Hey Baby: Lena, Du hast die Plattform Elternwunder gegründet. Warum?

Lena Blaschke: In meiner Arbeit mit Eltern wurde deutlich, dass viele Schwierigkeiten und spätere Probleme mit den Kindern oder in der Elternrolle beim Übergang von der Baby- in die Kleinkindphase entstehen. Eltern vergessen häufig, ihre Perspektive auf das Kind zu verändern und ihr Verhalten entsprechend anzupassen. Die Elternwunder-Inhalte sind so konzipiert, dass die Eltern alles lernen, was sie brauchen, um ihr Kind so zu begleiten, dass sie erreichen, was sie sich für ihre Kinder wünschen: Kinder, die offen und lernfreudig durchs Leben gehen, selbstbewusst und resilient ein gelingendes Leben aufbauen. Und, dass die Eltern auch mit sich selbst zufrieden sind.

Hey Baby: Wird ein Kind durch „gute Erziehung“ kein glückliches, selbstbewusstes Kind?

Lena Blaschke: Erziehung kann nicht „gut“ sein. Die meisten Methoden, mit denen Eltern versuchen, ihre Kinder „gut zu erziehen“ tragen dazu bei, dass die Entwicklung der Kinder korrumpiert oder geschwächt wird und die Beziehung zwischen Eltern und Kind Schaden nimmt. Eltern scheitern dann liebevoll. Damit geht es weder dem Kind noch den Eltern gut.

Hey Baby: Wie sehen da Beispiele aus dem Alltag aus?

* [AUFGABENSTELLUNG]: Setze das obige Interview über die Plattform Elternwunder fort, und zwar im Anschluss an seine letzte Frage.

* [Zeilen des Datensatzes]:
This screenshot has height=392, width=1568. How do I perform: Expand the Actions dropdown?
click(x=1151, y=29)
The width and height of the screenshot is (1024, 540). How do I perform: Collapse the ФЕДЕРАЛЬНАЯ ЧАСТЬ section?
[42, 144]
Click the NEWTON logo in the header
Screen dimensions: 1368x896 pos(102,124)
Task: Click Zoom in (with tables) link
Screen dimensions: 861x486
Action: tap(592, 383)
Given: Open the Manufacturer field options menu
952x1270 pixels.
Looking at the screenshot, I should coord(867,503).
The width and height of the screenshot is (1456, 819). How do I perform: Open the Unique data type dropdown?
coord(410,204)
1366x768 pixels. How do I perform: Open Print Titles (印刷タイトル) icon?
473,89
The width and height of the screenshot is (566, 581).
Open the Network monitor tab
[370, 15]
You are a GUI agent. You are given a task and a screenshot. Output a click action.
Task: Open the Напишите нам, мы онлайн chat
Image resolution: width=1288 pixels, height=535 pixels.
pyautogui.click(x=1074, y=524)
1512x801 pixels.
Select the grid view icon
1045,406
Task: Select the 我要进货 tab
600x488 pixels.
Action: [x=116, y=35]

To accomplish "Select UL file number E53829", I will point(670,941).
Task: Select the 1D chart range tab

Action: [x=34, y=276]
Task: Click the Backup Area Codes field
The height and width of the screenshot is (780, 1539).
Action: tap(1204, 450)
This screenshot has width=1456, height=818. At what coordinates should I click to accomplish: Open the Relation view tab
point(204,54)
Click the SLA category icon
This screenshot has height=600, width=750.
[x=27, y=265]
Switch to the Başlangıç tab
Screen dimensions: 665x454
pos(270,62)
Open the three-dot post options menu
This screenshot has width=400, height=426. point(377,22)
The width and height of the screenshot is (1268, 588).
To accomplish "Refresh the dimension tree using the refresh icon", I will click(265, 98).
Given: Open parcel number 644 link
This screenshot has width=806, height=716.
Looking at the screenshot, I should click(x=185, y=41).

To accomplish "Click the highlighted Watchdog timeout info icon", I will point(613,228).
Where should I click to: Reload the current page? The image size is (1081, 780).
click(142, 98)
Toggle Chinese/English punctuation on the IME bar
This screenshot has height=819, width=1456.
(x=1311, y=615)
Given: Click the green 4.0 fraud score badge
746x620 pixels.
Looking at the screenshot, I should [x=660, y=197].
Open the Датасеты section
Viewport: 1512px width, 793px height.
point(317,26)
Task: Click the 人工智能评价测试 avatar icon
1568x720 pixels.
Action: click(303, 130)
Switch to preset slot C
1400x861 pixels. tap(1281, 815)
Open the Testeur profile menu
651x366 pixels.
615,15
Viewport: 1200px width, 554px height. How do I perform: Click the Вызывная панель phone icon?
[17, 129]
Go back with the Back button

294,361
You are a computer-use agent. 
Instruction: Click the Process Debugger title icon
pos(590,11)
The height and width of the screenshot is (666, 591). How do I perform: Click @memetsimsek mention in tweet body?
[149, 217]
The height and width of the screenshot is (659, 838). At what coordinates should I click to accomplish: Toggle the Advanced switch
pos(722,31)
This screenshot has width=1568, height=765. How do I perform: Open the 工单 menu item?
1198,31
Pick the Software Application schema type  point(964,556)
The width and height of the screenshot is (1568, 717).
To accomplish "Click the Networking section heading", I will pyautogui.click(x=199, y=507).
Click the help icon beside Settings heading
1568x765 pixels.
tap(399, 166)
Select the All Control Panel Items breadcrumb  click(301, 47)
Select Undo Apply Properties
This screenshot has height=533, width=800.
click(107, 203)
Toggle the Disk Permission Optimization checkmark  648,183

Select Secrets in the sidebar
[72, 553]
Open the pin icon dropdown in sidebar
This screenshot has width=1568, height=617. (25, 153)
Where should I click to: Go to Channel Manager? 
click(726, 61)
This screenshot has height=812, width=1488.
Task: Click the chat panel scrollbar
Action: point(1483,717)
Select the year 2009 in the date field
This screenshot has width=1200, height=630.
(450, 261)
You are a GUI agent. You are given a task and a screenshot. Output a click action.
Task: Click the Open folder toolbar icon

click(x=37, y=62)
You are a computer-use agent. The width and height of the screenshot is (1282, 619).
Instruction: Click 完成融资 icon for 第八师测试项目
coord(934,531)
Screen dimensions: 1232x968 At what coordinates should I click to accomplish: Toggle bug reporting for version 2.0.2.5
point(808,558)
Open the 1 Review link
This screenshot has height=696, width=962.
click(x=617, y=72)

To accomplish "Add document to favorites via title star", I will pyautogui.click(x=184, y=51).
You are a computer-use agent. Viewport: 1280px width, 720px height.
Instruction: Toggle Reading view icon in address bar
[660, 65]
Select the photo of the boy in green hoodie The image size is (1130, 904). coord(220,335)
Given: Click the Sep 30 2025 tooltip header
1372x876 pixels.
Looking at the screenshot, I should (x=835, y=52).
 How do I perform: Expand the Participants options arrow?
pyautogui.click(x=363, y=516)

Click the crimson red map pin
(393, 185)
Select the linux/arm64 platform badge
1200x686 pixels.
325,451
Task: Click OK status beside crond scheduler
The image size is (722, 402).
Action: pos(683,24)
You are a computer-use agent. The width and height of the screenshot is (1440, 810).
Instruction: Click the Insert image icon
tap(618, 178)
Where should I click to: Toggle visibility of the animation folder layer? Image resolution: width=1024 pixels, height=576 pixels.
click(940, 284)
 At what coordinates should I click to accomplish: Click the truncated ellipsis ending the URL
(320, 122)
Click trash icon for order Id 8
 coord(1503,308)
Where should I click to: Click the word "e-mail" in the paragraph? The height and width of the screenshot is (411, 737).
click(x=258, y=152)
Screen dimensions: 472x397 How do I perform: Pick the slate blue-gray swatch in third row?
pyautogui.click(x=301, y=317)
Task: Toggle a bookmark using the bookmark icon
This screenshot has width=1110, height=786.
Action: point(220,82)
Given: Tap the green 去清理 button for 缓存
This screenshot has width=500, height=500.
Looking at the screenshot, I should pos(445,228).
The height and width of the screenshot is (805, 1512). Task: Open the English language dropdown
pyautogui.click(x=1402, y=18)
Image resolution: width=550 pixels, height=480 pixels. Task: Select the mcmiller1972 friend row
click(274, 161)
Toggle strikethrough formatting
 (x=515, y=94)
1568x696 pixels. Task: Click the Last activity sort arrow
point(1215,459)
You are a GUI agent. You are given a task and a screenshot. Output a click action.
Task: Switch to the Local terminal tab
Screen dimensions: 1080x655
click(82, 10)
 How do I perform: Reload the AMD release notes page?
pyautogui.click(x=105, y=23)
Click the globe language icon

* [ANTWORT ZUR AUFGABE]:
Lena Blaschke: Wenn Eltern zu viel helfen. Die kleine Tochter versucht das Glas mit Wasser aus dem Krug zu befüllen. Die Mutter sagt, „Komm ich mach‘ das für Dich. Nicht, dass es daneben geht.“ Ein Baby krabbelt unzufrieden herum, um an ein bestimmtes Spielzeug heranzukommen. Papa sieht das und reicht ihm das Spielzeug. Kinder wollen ausprobieren, sich einbringen, etwas schaffen. Aber diese Explorationsfreude wird dadurch gedämpft, dass der Handlungsspielraum geschlossen wird. Dem Kind wird „Nein“ vermittelt und „Das kannst Du nicht“. Eine einfache Lösung, um das anders zu machen ist z. B. die Faustregel: Auf jedes „Nein“ folgt ein „Ja“. Und „Lass Dein Kind alles selbst versuchen und schau, an welcher Stelle es Hilfe gebrauchen kann.“

Noch ein Beispiel: der zweijährige Sohn weint, weil er sich das Knie gestoßen hat. Mama nimmt ihn auf den Schoß, gibt ihm den Schnuller oder ein Bonbon zum Trost. Das Knie blutet nicht und sie sagt: „Dass ist ja gar nicht so schlimm, Schatz.“ Hier wird die Chance verpasst, dass das Kind ein gutes Selbstgefühl entwickelt und lernen kann, sich selbst zu regulieren. Zudem wird ihm vermittelt, dass es „falsch liegt“. Wenn ein Kind weint, dann ist es immer schlimm. Es ist wichtig, das Kind zu spiegeln: „Du hast Dich gestoßen, das tut weh!“. Dann begleitet man das Kind dabei sich zu beruhigen mit Worten wie „Schau, jetzt hast Du aufgehört zu weinen und es tut schon weniger weh“. Schnuller und Bonbon helfen nicht dabei, Selbstregulation zu üben.

Hey Baby: Das hört sich niederschmetternd an. Wie kann es denn sein, dass so viele Eltern „liebevoll scheitern“?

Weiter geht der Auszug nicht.